### What to work on
Pull out every line in the records below that contains the word "menu".

*** Material ***

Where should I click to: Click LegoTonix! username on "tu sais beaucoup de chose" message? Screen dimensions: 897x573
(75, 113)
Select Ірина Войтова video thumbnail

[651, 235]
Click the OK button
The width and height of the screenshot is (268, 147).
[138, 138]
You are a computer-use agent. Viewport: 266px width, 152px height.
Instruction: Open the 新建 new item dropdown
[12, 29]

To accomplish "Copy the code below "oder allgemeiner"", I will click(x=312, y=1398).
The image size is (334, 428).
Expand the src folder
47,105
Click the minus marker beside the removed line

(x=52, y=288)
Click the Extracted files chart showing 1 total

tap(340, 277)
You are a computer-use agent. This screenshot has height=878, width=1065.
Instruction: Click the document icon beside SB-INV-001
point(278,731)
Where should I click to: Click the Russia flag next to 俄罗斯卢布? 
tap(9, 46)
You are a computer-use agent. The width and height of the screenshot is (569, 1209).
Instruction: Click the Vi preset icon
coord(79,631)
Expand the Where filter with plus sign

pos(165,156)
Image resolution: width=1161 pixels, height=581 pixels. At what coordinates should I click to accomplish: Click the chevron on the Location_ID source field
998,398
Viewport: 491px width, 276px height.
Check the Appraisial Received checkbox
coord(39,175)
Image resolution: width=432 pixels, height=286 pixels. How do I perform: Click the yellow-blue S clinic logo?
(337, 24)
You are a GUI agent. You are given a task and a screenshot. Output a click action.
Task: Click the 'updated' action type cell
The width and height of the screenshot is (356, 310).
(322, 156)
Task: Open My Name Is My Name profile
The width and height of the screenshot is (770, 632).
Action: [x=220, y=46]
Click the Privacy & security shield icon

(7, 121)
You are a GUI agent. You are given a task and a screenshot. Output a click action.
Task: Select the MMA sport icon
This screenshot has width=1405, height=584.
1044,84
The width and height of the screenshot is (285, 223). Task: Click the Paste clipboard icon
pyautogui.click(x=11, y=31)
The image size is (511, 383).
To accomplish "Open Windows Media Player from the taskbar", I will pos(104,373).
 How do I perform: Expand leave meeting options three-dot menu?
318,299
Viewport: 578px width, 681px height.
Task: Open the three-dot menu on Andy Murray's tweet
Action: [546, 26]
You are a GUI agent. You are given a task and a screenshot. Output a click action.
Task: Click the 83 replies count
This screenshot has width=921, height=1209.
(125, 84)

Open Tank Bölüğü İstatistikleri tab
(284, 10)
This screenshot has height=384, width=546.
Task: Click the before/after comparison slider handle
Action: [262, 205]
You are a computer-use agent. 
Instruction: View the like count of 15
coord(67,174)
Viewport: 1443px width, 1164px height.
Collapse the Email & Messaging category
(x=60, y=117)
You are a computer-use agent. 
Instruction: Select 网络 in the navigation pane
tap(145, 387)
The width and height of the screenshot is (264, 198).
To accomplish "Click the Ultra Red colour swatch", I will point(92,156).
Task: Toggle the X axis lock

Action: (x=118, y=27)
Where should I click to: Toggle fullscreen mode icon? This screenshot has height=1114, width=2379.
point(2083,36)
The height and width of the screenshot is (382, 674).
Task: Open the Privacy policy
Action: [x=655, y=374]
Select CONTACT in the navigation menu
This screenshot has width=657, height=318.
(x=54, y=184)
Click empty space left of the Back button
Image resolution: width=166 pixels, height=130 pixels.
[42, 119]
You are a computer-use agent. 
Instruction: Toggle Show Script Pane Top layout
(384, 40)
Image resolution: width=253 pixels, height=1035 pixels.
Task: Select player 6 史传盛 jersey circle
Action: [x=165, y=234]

***

### Completed exercise
 How do I perform: Expand leave meeting options three-dot menu?
Task: Open the three-dot menu on Andy Murray's tweet
Select CONTACT in the navigation menu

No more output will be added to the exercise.